Хочешь, я расскажу тебе нашу жизнь? Это было давным-давно, когда ты еще дожидалась меня. В заснеженном городе, по которому шли отряды красноармейцев — с песней и с красным знаменем. Пушистые от изморози крейсеры салютовали пушечным громом. Почуявшие весну, вздыбливались кони бронзовых памятников. И, радуясь обновлению, счастливо смеялись женщины, не опуская ресниц. Глаза у женщин этого города — загадочны и красивы, как белые ночи.
Кончалась зима, но в комнате нашей стояла в вазах черемуха. И ты, победившая смерть, была не дочерью комиссара, а маленькой женщиной, что дождалась своей поры, юной женой, еще отводящей глаза при ласках. Ты сидела на ковре, поджав под себя ноги, и пела мне о девчонке, отогретой черемухой, о чайке, которая снова поднялась в небо, и об огнях кораблей, плывущих по звездной дороге вест-тень-зюйд. Положив голову в твои колени, я слушал мелодии, пришедшие с рассветным туманом. По задумчивости хватало нам только на два припева. Мы снова встречались взглядами, снова тянулись друг к другу, и на ковер отскакивали и там замирали, как павшие часовые, проявившие стойкость пуговицы… Мелодии переселялись в нас. Крейсеры салютовали снова и снова — двум жизням, сливающимся в одну.

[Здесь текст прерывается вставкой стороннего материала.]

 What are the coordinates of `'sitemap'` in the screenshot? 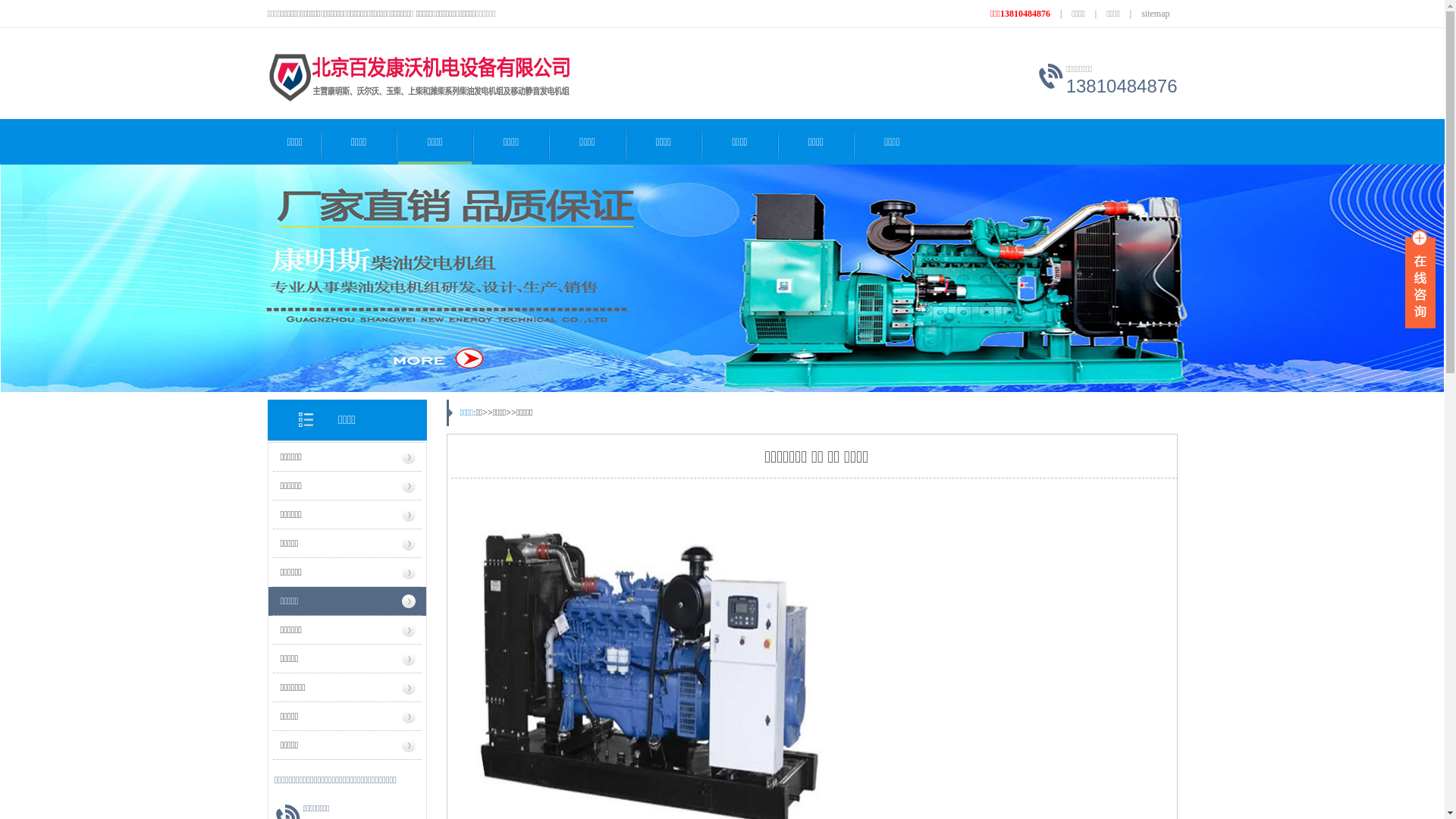 It's located at (1154, 14).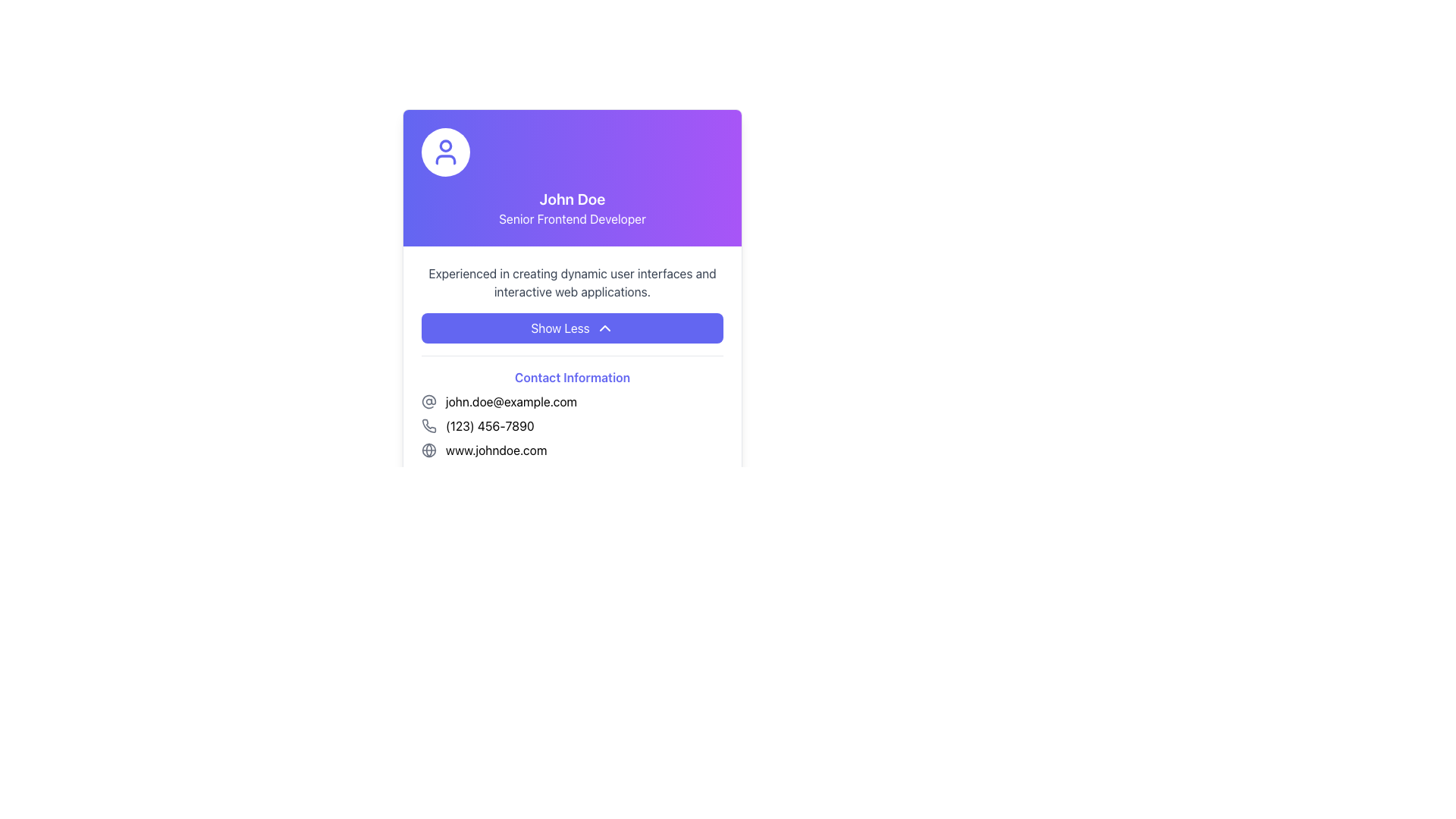 This screenshot has height=819, width=1456. What do you see at coordinates (428, 450) in the screenshot?
I see `the circular graphical component that serves as the outer border of the globe icon located in the bottom portion of the card interface` at bounding box center [428, 450].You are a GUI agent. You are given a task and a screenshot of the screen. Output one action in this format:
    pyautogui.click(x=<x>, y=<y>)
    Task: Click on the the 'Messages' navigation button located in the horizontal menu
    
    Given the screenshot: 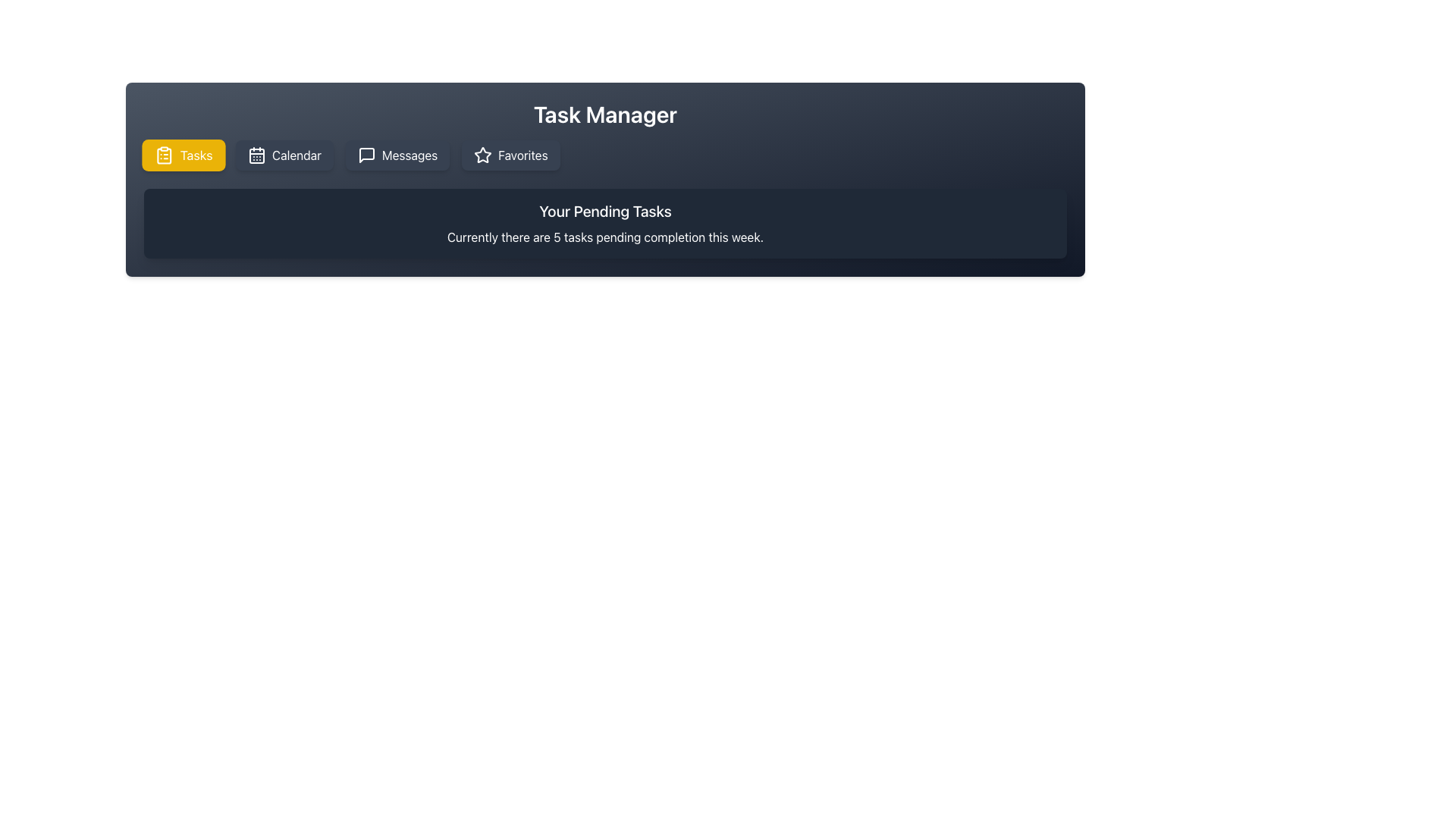 What is the action you would take?
    pyautogui.click(x=397, y=155)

Город торжествовал победу. На месте развалин закладывались фундаменты. Солнце снимало с неба маскировочную сетку дождей. В мужских глазах — казалось, чуточку поседевших, — пробуждалась тоска по детям. У женщин, которые дождались любимых, откровенно счастливо напухали губы. У тех же, что не дождались, вспухали невыплаканные глаза… Никто в те дни не скрывал своих чувств. Не скрывала и ты. Улыбалась перед зеркалом, застенчиво радуясь темным созвездиям поцелуев на своих плечах. Ночью мечтала о сыне, который будет похож на меня, — и каждые десять минут я прижимался щекой к твоему животу и вслушивался, гордый собой, боясь пропустить первое движение жизни. А ты, смеясь, утешала, что сын, наверное, спит или так же, как мы, замечтался. Утром я брал твою голову в руки, засматривался в голубизну твоих глаз — и угадывал смутные берега, которых мы никогда не находим. От тех берегов расстилалось море — барки, выпятив грудь парусов, уходили в него, ни разу не оглянувшись на гавань. Бригантины с грациозными стеньгами и узкими, как лица древних египетских женщин, обводами грустно смотрели им вслед, не веря в новью встречи на бесконечных бродяжьих дорогах… Я только не помню, что было раньше: тоска бригантин или плоское лицо Рябошапко.